The black-faced antbird primarily inhabits the understorey of terra firme evergreen forest; it also occurs in nearby mature secondary woodland, transitional forest, and occasionally in seasonally flooded areas. It favors the dense vegetation regrowing in gaps such as those caused by fallen trees. In elevation it reaches 900 m in Brazil and Venezuela, 800 m in Colombia, and 1250 m in Peru. In Ecuador it mostly occurs below 700 m but locally is found as high as 1300 m.

==Behavior==
===Movement===

The black-faced antbird is believed to be a year-round resident throughout its range.

===Feeding===

The black-faced antbird's diet is not known in detail but includes insects and spiders. It typically forages singly, in pairs, or in small family groups in dense vegetation, mostly on the ground or within about 2 m of it though occasionally slightly higher. It hops and makes short flights between feeding stops, bobbing its tail and flicking its wings. It captures prey by gleaning, jumping, and lunging from a perch; it also drops to the ground to snatch prey. It regularly attends army ant swarms to capture prey fleeing the ants, but is subordinate to obligate ant-followers. It seldom joins mixed-species feeding flocks.

===Breeding===

The black-faced antbird's breeding season has not been fully described but appears to vary geographically with the range of May to February. Its nest was first described in 2003 based on two nests found in Manú National Park, Peru. The domed or oven shaped nests were placed on the ground between thin branches. Each nest had four layers, an inner layer of fine palm fibers, a layer of dry leaves, a structural layer composed of flexible vine stems and an outer layer of dry leaves that made the nest difficult to see. One nest contained a single egg, the other two eggs. The eggs were white with a light dusting of dark purple spots and streaks. They measured either 20 × 14 mm or 21 × 16 mm. Both parents participated in building the nest, incubating the eggs, and feeding the nestlings. When the nest was threatened by predators one of the parents gave a broken-wing display in order to distract attention away from the nest.

===Vocalization===

The song of the nominate black-faced antbird is "a countable series...of evenly spaced, somewhat unclear (frequency-modulated) notes, pitch and intensity rising initially, falling terminally, notes become longer throughout" that has been written as "zree-zree-zree-zrut-zrut". The songs of the other subspecies are similar but vary "in length and shape of notes, pace of song, pattern of peak frequencies of notes, and intensity pattern". That of M. m. elegans has been written as "djzeer DJZEER-djzeer dzjeer dzjeer dzjeer. The species' calls include a "rattle", an "abrupt note", and a "longer downslurred note".

==Status==

The IUCN has assessed the black-faced antbird as being of Least Concern.
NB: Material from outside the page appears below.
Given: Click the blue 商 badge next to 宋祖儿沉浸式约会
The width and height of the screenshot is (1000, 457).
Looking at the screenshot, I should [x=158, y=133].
It has a very large range; its population size is not known and is believed to be stable. No immediate threats have been identified. It is considered fairly common to common across its range, which contains many large protected areas. Its range also includes "vast areas of intact suitable habitat which, although not formally protected, seem to be at little risk of being developed in near term".